研究・開発・研究開発?|これらの違いを解説

研究開発

就活や企業研究をする上で、”研究開発職”、”研究職”、”開発職”というのを見かけたことはありませんか?

微妙に異なる言葉、これらは一体何が違うのでしょうか?

現役で化学メーカーに勤めている筆者が解説します。

この記事を読めば、”研究”と”開発”の言葉の違いがわかる!

研究と開発では製品化・商品化までの”段階”が異なる

一般的に、研究と開発では製品化・商品化までの”段階”が異なる場合が多いです。

  • 研究|基礎研究を指すことが多い、0→1を創り出すイメージ
  • 開発|製品開発を指すことが多い、1→10に発展させるイメージ
  • 研究開発|基礎研究と製品開発をあまり区別していない場合に使用される

研究が新しいものを創り出す初期段階、開発が創り出したものを発展させ製品化に繋げる段階、ということです。

研究開発は、企業によっては研究と開発をそこまで区別しない場合や、研究と開発の枠組みが曖昧な場合がありますので、まとめて言うときに使用されることが多いです。(便利です)

私の勤めている企業では、研究と開発が厳密に分けられていないため、研究開発という言葉が使用されています。

ちなみに、他にも応用研究などの言葉がありますが、本稿では割愛させて頂きます。

また、大学などアカデミックな場では、基礎研究は”真実や基本原理の探求”を示すことが多いです。

そのため、本稿の解説とは異なりますので、ご了承下さい。

あくまでメーカーの観点から、基礎研究と製品開発について、それぞれ深堀していきます。

基礎研究とは

世の中にない新しい技術を生み出すことを、基礎研究と言います。

0から1を生み出すイメージです。

顧客の潜在的なシーズやニーズを捉えたり、”こんな技術があったら便利”という思いを発端に研究がスタートすることが多いです。

例えば、みなさんが使用しているスマートフォンのタッチパネル。

昔はタッチパネルという存在が無かったわけです。(物理的なボタンを押すのが一般的)

指などで触って反応するパネルがあったら便利だなーと思いついた方がいたのでしょう。

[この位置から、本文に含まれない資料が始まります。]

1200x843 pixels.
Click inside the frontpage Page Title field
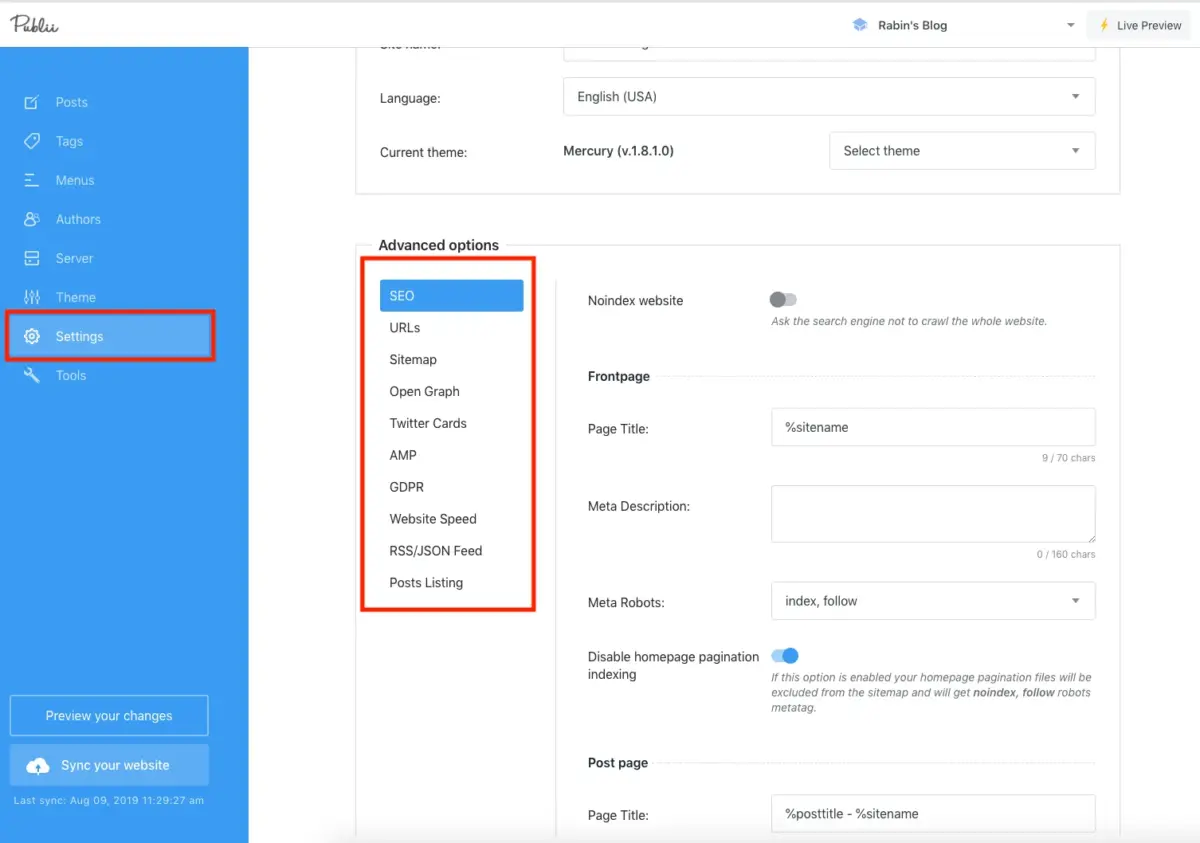pyautogui.click(x=932, y=427)

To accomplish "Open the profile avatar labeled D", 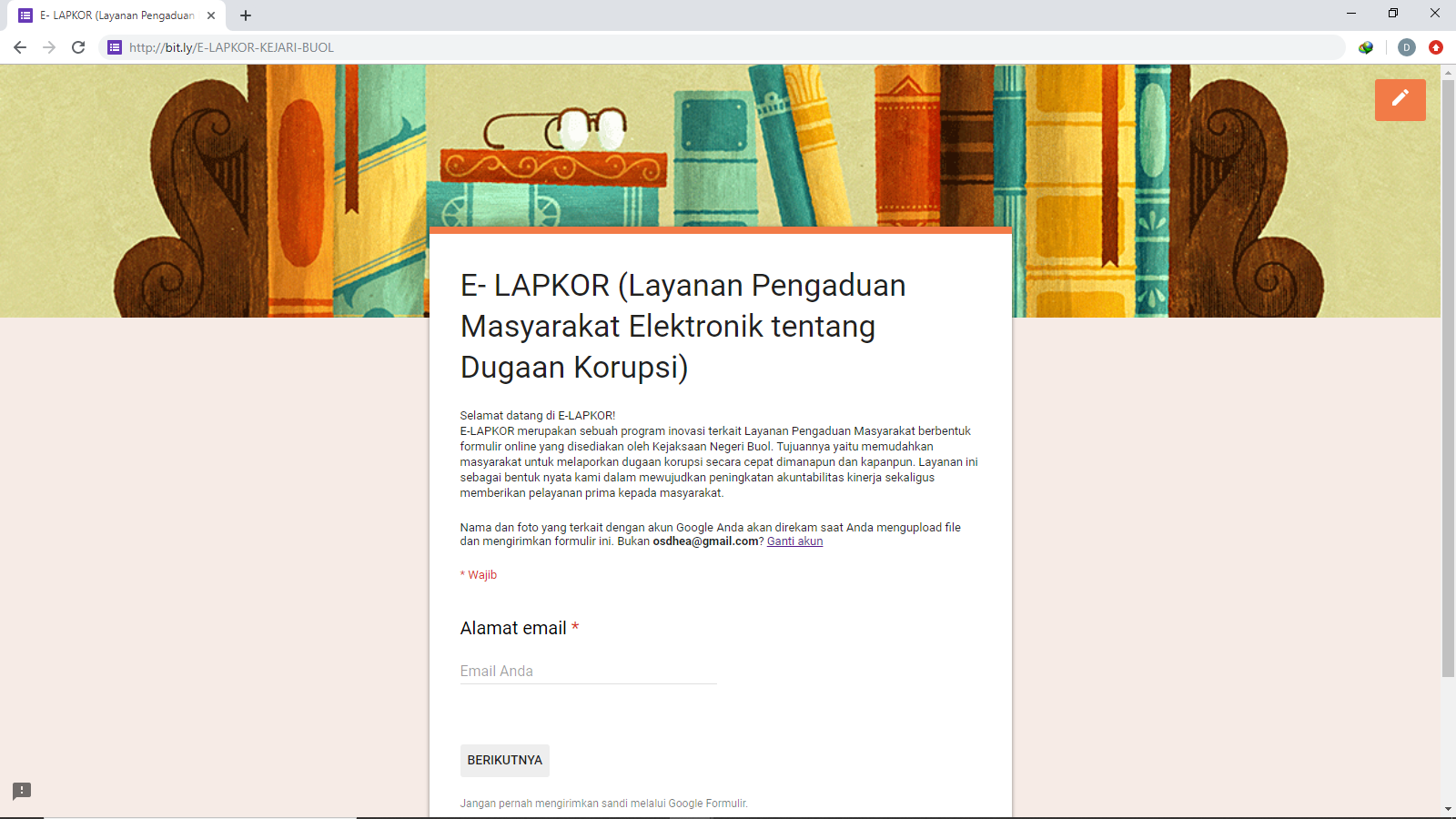I will pos(1406,47).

(たぶん)

触って反応するパネルの原理や仕組みを考え、具現化する(触って反応するパネルが出来る)ところまでが基礎研究です。

製品化まで考える必要はありません。

世の中にない技術を生み出すということは、非常に難しいことです。

そのため、多くの時間を必要とする研究です。

最低でも数年単位はかけて、研究を継続することが多いでしょう。

資金的・人的に余裕の無い企業では、基礎研究に力を割けないこともあります。

そういった企業は、他社の技術(特許)を使用して、成り立っています。

基礎研究で生み出した技術は、その企業の”オリジナル”であり、他社と差別化する重要なポイントです。

製品開発とは

基礎研究で生まれた技術を、実際にお客様(顧客や一般消費者)に届けられるように形にするのが製品開発です。

1から10にするイメージです。

例えば、タッチパネルという技術が基礎研究で生まれても、すごく大きくて重くて使いものにならないかもしれません。

せっかく素晴らしい技術なのにもったいない。

では、タッチパネルを小型にして軽量化しよう、ついでに携帯電話のボタンの代わりにつけてしまおう、というのを形にするのが製品開発です。

タッチパネルを小型にするにはどうしたらいいだろう。

携帯電話のボタンの代わりにつけるには、携帯電話そのものの形を変える必要があるな。

では、携帯電話の形を設計している部署と相談しよう。

色々な課題を克服して、みなさんの手元にタッチパネルがあるわけです。

製品開発というのは、非常に守備範囲(担当範囲)が広いのも特徴です。

顧客のニーズに応える製品を開発中するだけでなく、その過程で国の認可や法令の遵守、開発した製品を生産工程に上げるステップがあったりします。

そのため、製品開発には広い知識が必要です。

多くの経験が出来るという意味では、基礎研究には無い面白さかもしれません。

研究と開発の違い

もう一度、研究と開発の違いをまとめると、以下の通りです。

  • 研究|基礎研究を指すことが多い、0→1を創り出すイメージ
  • 開発|製品開発を指すことが多い、1→10に発展させるイメージ
  • 研究開発|基礎研究と製品開発をあまり区別していない場合に使用される

とは言え、”研究開発”という言葉あるように、厳密に”研究”と”開発”をそこまで区別していない企業も多いです。

あまり、気にしすぎなくても良いかもしれませんね。

以上、研究と開発の違いについて解説しました。

少しでも、皆様の疑問を解決出来たならうれしいです。